------ LISTED RECORDS

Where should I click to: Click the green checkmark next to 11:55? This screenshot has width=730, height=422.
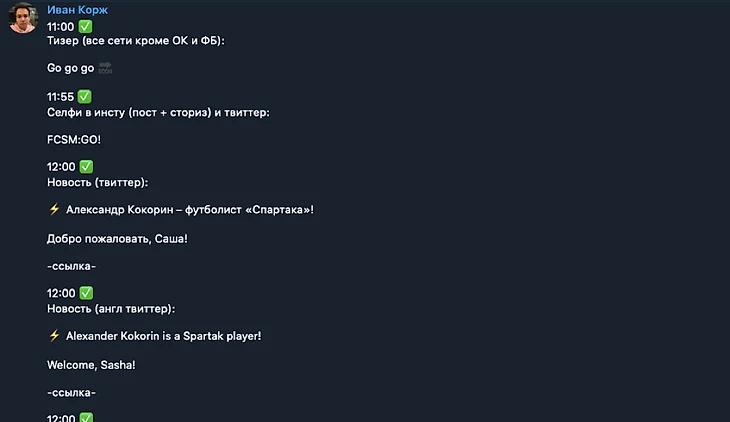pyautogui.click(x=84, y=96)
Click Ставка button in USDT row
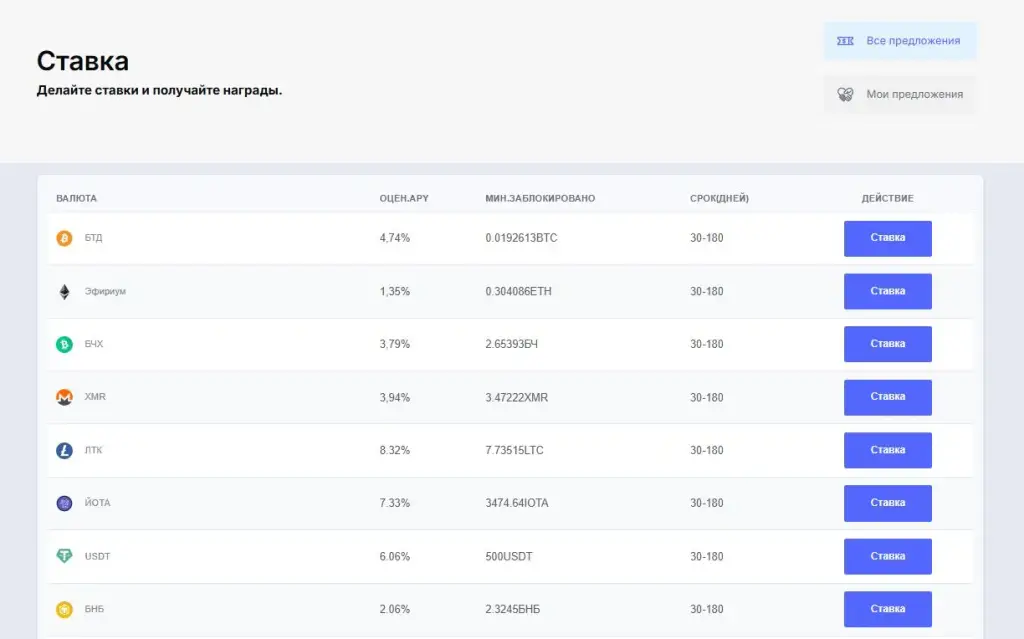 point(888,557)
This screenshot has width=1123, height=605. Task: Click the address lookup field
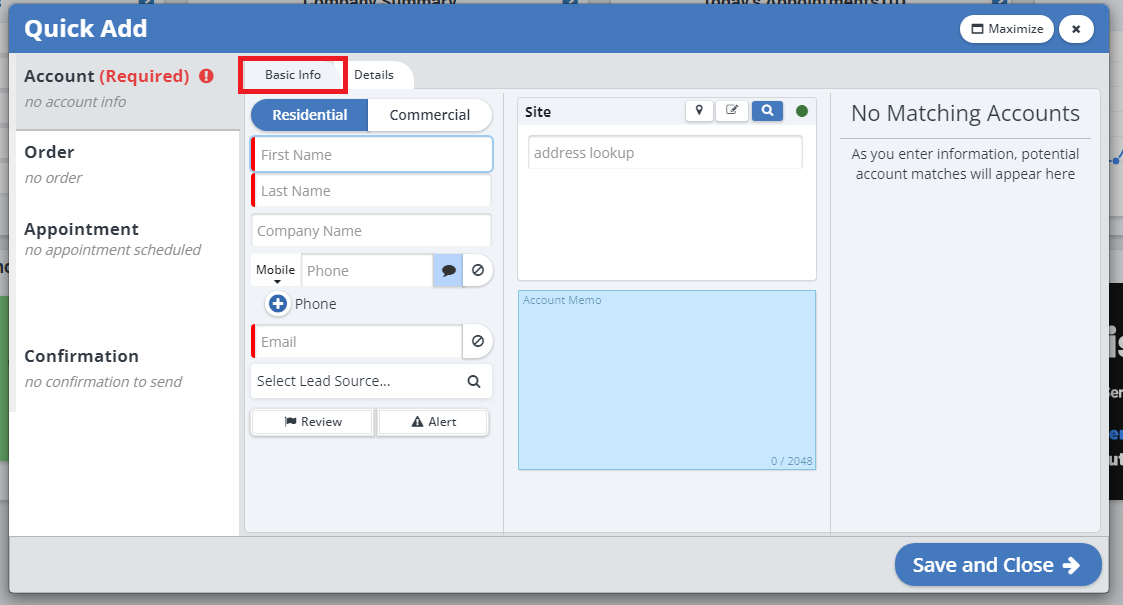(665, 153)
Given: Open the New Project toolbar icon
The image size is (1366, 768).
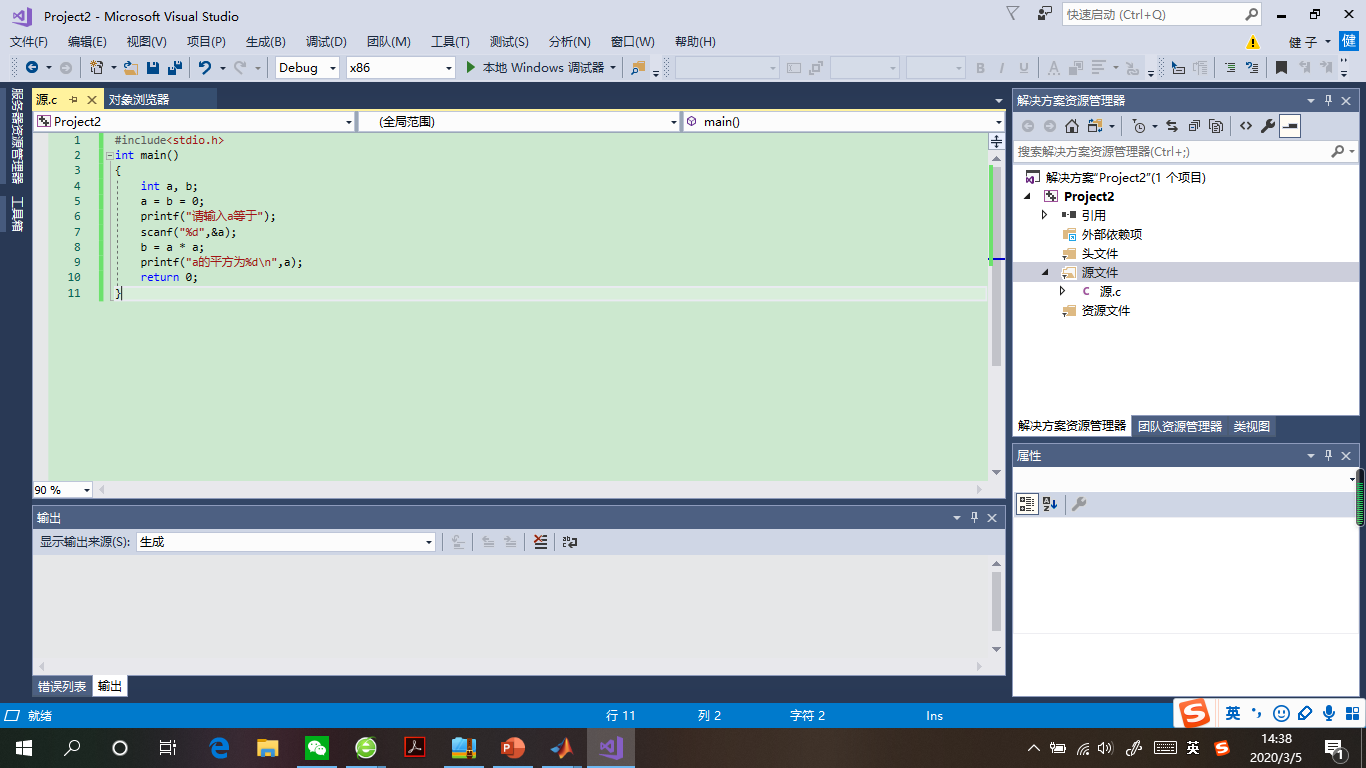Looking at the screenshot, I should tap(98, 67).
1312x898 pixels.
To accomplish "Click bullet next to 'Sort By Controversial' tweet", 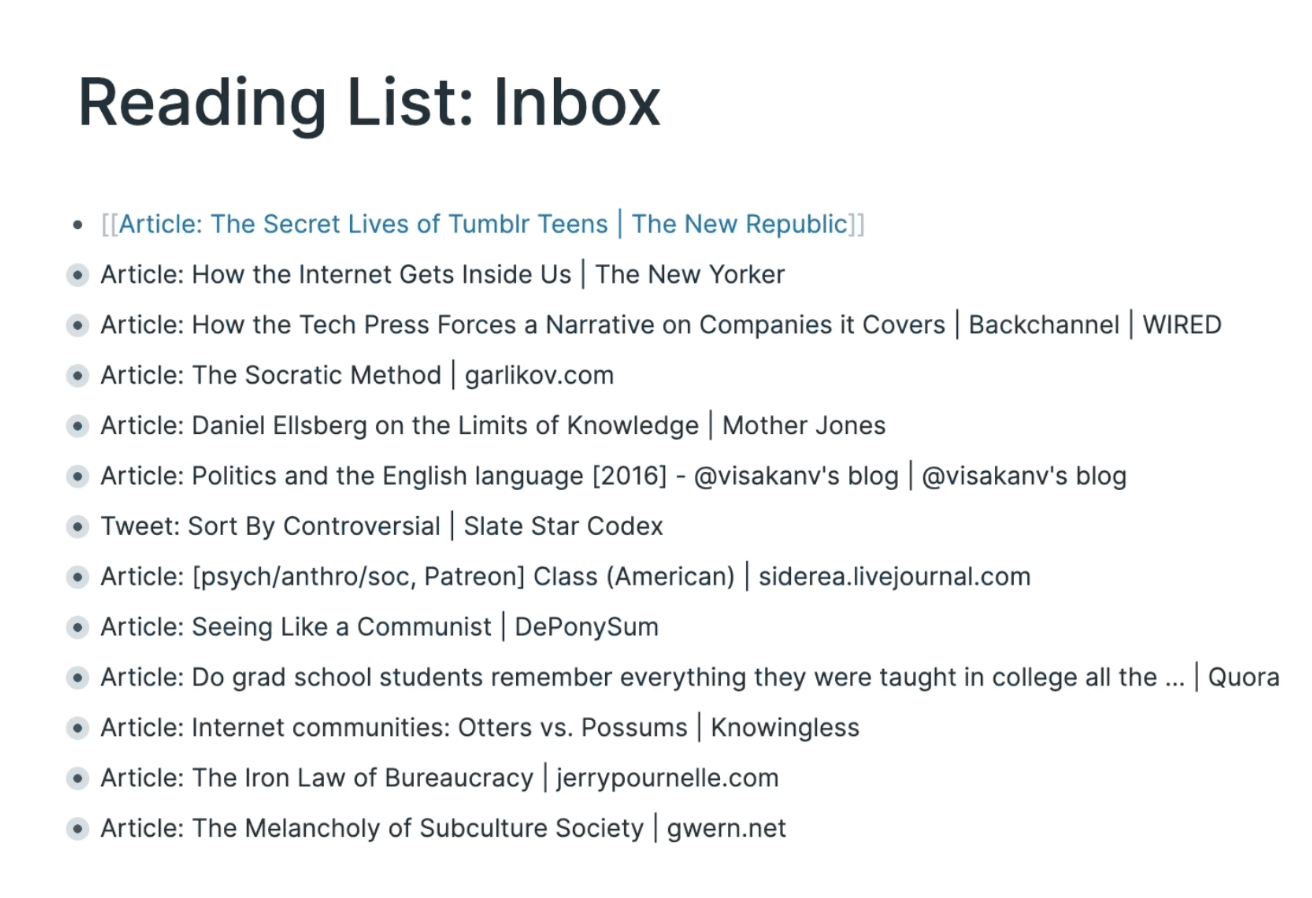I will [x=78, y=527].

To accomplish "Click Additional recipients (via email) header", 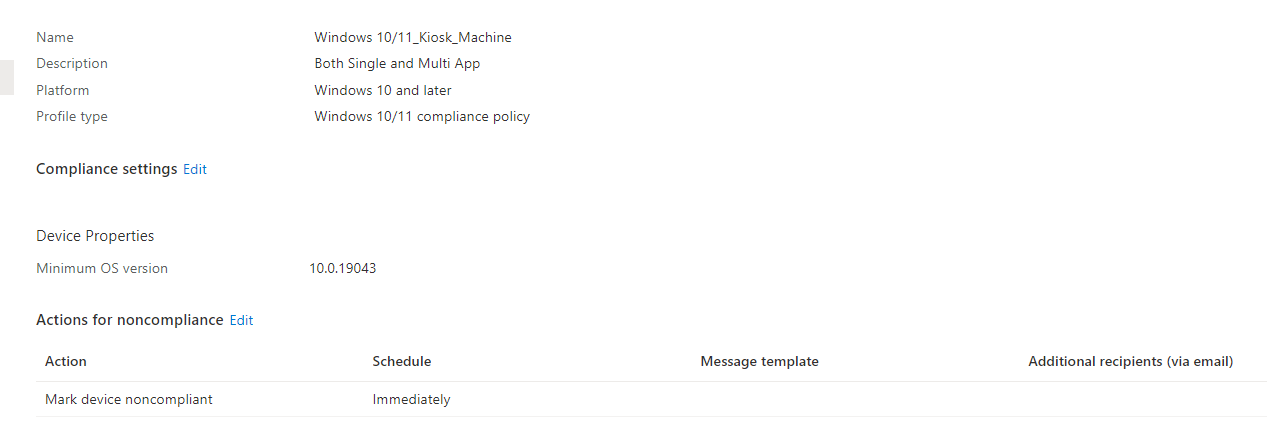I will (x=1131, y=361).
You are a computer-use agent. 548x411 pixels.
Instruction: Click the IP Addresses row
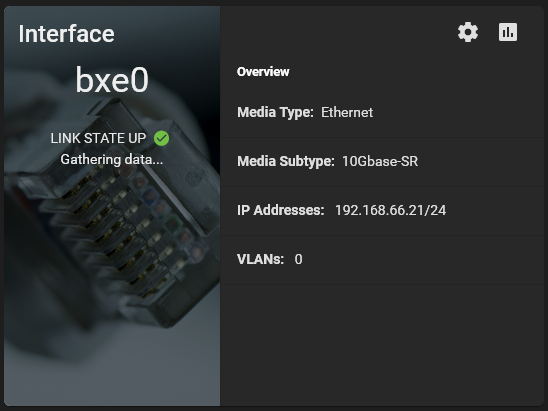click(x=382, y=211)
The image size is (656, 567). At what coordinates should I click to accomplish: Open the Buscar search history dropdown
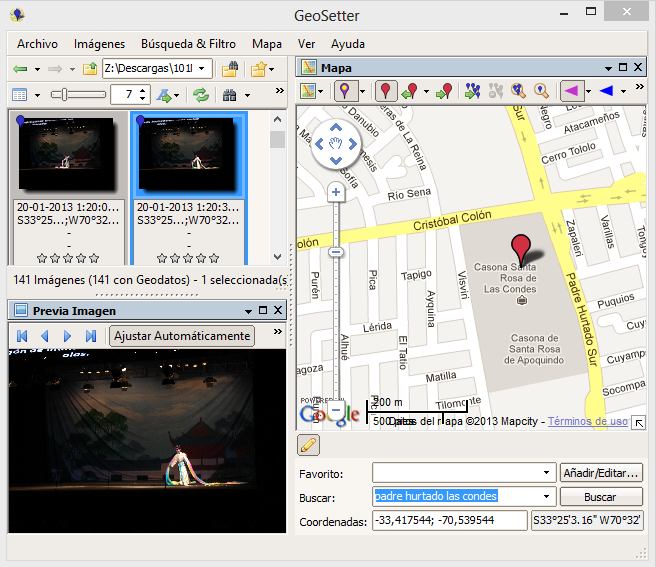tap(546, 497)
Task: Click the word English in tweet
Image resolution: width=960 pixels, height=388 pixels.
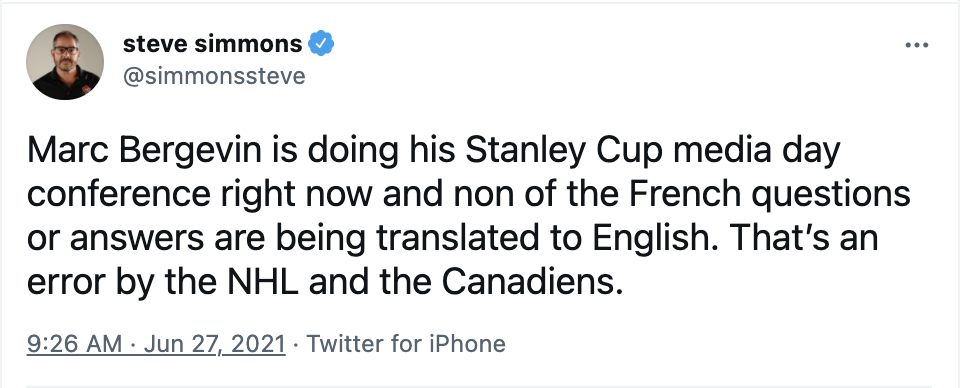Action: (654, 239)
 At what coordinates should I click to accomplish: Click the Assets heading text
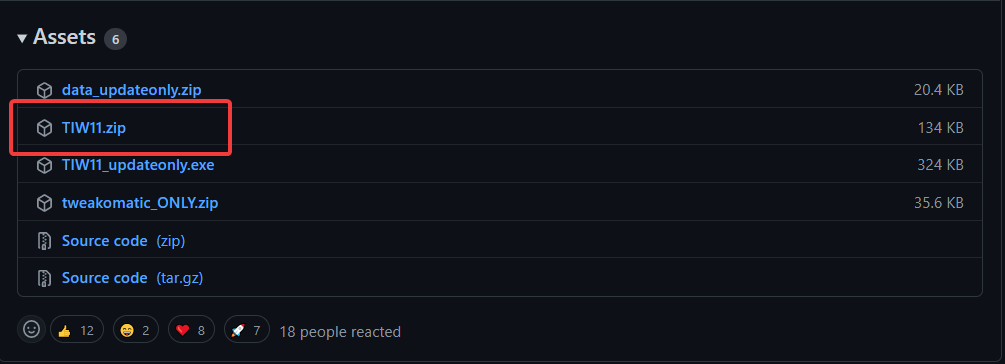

------------

--- WORK TASK ---
Drop the pictures, then reproduce exactly the lines from the one with "Image resolution: width=960" through the final line of the listing.

--- PROBLEM SOLUTION ---
Image resolution: width=960 pixels, height=388 pixels.
Action: (654, 239)
 At what coordinates should I click to accomplish: Click the Assets heading text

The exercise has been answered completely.